28 milliards d'euros de fraude fiscale en Grèce

Par Robert Jules  |   |  449  mots
Des consommateurs attendent devant la compagnie d'électricité grecque pour demander à ce que le courant ne soit pas coupé à leur domicile. A la fin de l'année dernière, le gouvernement de Lucas Papademos voulait établir une taxe spéciale en fonction de la consommation électrique pour lutter contre l'évasion fiscale. Copyright Reuters
28 milliards d'euros, c'est le montant de la fraude fiscale en Grèce en 2009, selon trois chercheurs. Pour cette année-là, cela représentait 31% du déficit public. Ce sont surtout les professions libérales qui sont impliquées.

On savait que l'évasion fiscale était un sport national en Grèce, pratiqué surtout par les professions libérales, et du moins avant 2010, lorsqu'ont été appliqués les plans de rigueur en échange de l'aide financière de l'Europe et du Fonds monétaire international (FMI).

La gageure était de fournir une estimation tant les données sont difficiles à établir. Trois chercheurs - Nikolaos T. Artavanis de l'Institut polytechnique de Virgnie, Adair Morse et Margarita Tsoutsoura de l'Université de Chicago - sont arrivés dans la conclusion de leur étude intitulée "Tax Evasion Across Industries: Soft Credit Evidence from Greece" au chiffre de 28 milliards d'euros pour l'année 2009.

Pour établir leur estimation, les trois chercheurs ont pris les données des clients d'une grande banque grecque, en particulier l'utilisation de la carte de crédit et les emprunts qu'ils ont contractés entre 2003 et 2010. Premier enseignement, les montants empruntés, notamment par les clients relevant de professions libérales, n'ont que peu de rapport avec le niveau des revenus déclarés. En moyenne, les chercheurs constatent que les remboursements de crédits correspondent en moyenne à 82% de leurs revenus déclarés. Encore plus remarquable, avocats et médecins consacrent plus de 100% de leurs revenus à rembourser leurs prêts.

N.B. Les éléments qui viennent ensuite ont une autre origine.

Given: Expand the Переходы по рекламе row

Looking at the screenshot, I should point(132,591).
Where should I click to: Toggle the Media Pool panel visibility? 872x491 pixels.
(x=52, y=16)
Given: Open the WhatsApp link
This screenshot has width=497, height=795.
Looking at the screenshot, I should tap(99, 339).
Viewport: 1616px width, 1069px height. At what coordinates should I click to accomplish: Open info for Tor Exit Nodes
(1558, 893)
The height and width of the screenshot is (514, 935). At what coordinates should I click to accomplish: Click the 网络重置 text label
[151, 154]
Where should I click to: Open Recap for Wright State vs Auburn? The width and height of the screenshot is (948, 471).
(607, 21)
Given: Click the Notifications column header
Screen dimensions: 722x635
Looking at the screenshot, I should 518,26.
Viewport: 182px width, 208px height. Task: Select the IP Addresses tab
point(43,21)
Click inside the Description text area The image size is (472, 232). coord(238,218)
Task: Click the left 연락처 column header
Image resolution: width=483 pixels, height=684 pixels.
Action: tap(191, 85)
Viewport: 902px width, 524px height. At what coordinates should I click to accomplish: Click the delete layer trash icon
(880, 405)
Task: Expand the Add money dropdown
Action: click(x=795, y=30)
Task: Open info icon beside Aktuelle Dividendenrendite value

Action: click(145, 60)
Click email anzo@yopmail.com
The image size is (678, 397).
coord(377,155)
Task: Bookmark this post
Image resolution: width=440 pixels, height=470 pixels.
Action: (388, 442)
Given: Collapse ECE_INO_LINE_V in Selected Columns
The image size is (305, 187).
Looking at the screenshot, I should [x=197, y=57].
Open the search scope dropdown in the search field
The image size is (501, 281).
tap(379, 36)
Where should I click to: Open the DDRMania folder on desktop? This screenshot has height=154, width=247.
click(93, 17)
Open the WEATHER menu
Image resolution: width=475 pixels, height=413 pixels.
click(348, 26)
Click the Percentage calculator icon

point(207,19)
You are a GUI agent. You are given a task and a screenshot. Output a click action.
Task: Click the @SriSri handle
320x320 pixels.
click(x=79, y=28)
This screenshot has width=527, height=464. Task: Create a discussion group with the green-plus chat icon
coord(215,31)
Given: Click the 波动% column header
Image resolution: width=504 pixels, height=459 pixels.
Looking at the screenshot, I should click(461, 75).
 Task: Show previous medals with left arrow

Une telle anomalie ne semble avoir ému personne. En se basant sur ces résultats, les chercheurs ont établi un modèle pour faire une projection au niveau national, en particulier en considérant l'hypothèse qu'un tiers des revenus est consacré aux remboursements des emprunts. C'est ainsi qu'ils arrivent au chiffre de 26 milliards d'euros en 2009, ce qui représentait 31% du déficit public.

L'un des problèmes qu'aura mis au jour, du moins pour les autres Européens, la crise est que la fraude fiscale, normalement considérée comme une faute est dans la république hellénique la norme.

L'intérêt de l'étude est de se pencher sur les catégories socio-professionnelles qui sont les plus actives dans la fraude : ce sont majoritairement les professions libérales : médecins, ingénieurs, comptables, avocats, professeurs particuliers.... En revanche, dans les secteurs qui nécessitent l'achat de biens intermédiaires pour leurs activités, induisant une traçabilité, la fraude est évidemment plus faible.

Enfin, un autre enseignement de l'étude est d'établir également que si les professions libérales fraudent sans être beaucoup inquiétées, c'est que leur corps fournit en large partie le personnel politique grec. Ce qui, selon les auteurs, pourrait expliquer que la lutte contre la fraude fiscale en Grèce est restée durant de longues années une vue de l'esprit, en vertu d'un clientélisme "normal".